İletişim kurma becerisini geliştiren insanlar, çevreleriyle uyumlu bir yaşam sürerler. Bu insanlar ilişkilerinde yaklaşımlarını karşısındakinin içinde bulunduğu duruma göre ayarladıkları için  yaşamlarından da büyük keyif alırlar.

İletişimde ilk anlar önemlidir. İnsanların karşılaştıkları ilk anlarda sergiledikleri görüntü ve davranışları, onların değer yargıları, algılama biçimleri  ilerdeki yaşamlarında birbirleriyle iletişimlerinin belirleyicisi olurlar. İlk kez bir arada bulunan insanlar, otuz saniye gibi kısa bir süre içinde kendilerini rahat, güvende veya sıkılmış olarak hissedebilirler.

Birbirini daha önce tanımayan, henüz ilk defa görüşüp aynı ortamda bulunmak zorunda olan iki insanın ilk anlarını şöyle bir göz önüne getirelim.

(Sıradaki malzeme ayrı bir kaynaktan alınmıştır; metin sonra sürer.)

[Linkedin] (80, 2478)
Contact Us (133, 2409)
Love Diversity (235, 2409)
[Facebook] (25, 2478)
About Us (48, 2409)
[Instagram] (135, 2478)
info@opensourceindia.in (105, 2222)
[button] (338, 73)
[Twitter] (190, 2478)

Biri çok şık…Güzel giyinmiş…Güzel kokular sürünmüş…Saçlar taralı…Ayakkabılar boyalı…Konuşurken kelimeleri sanki özenle seçiyor ve nezaketini elinden bırakmıyor…Konuşması, yerinde ve zamanında kullandığı el kol hareketleri karşısındaki kişiye güven veriyor…Diğeri gayet rüküş…Saç baş darma dağınık olmuş…Üç dört günlük sakal…Üzerindeki kıyafetler düzensiz…Ayakkabılar boyasız…Konuşurken kullandığı kelimeler, yaptığı el kol hareketleri karşısındakine güven vermiyor…Sadece kendi konuşuyor, karşısındaki kişiye fırsat tanımadığı gibi sık sık da onun sözünü kesiyor…

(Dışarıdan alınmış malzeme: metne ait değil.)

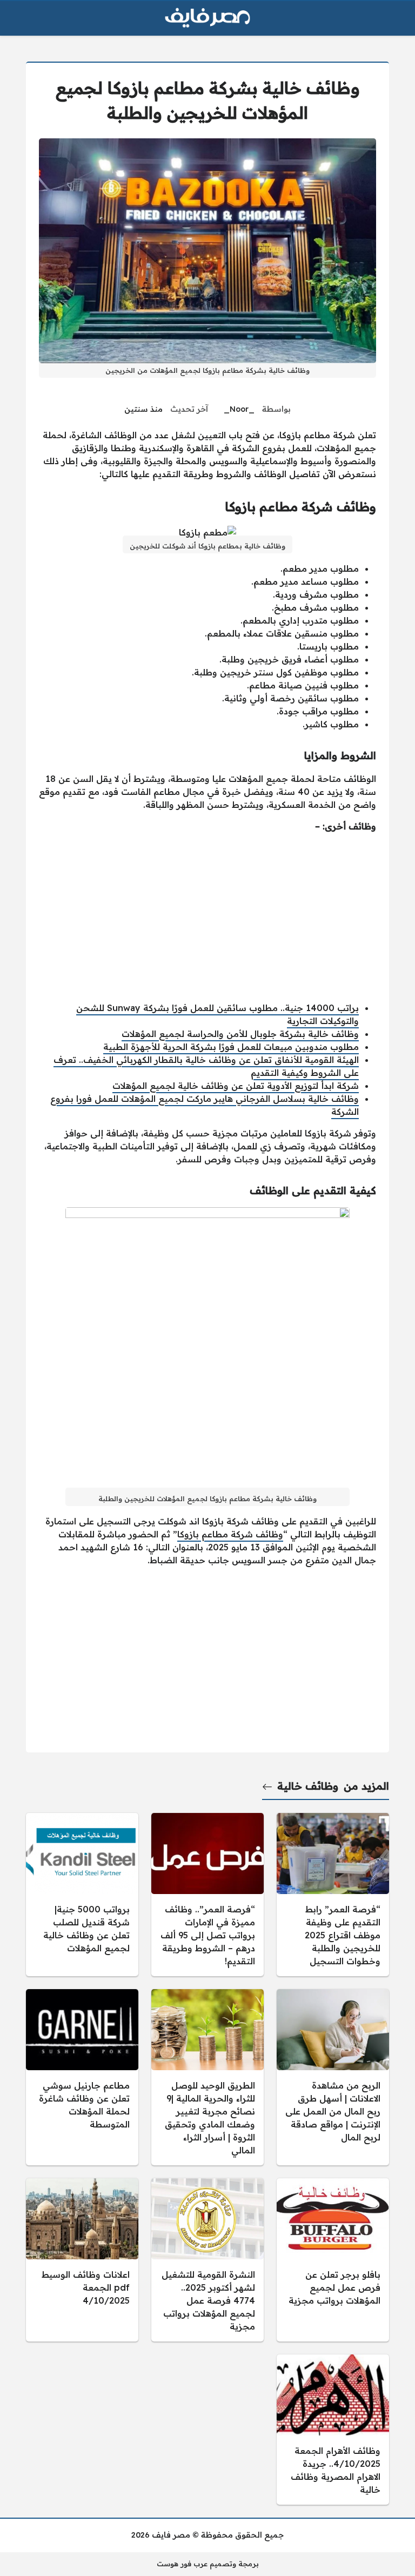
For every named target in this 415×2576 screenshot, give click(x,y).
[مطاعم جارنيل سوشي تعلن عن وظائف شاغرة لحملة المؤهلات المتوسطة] (82, 2077)
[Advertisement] (207, 917)
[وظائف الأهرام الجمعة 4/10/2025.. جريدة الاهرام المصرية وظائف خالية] (333, 2429)
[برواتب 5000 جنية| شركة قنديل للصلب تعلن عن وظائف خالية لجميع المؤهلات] (82, 1894)
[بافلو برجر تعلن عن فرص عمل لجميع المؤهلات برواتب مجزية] (333, 2259)
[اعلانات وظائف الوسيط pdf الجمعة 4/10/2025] (82, 2259)
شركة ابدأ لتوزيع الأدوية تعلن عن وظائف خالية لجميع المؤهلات (235, 1085)
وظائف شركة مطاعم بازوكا (230, 1534)
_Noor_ (239, 409)
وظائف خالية (307, 1785)
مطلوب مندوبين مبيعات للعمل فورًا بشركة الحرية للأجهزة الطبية (231, 1046)
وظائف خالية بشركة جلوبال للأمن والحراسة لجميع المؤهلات (240, 1033)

Bir süreliğine de bir arada bulunmak zorunda kalan bu iki insandan birincisi ikinci insanla zorunlu olmadıkça bir daha karşılaşmak istemeyecektir. Fiziksel görünüşteki  izlenim, konuşmaya başlandığındaki olumsuz süreçle pekişince birinci kişi ikinci kişiyle olan iletişimini bir an önce sonlandırma gereği duyacaktır. Çünkü iletişimde amaç istenilen tepkiyi almak; anlatmak ve anlaşılmaktır.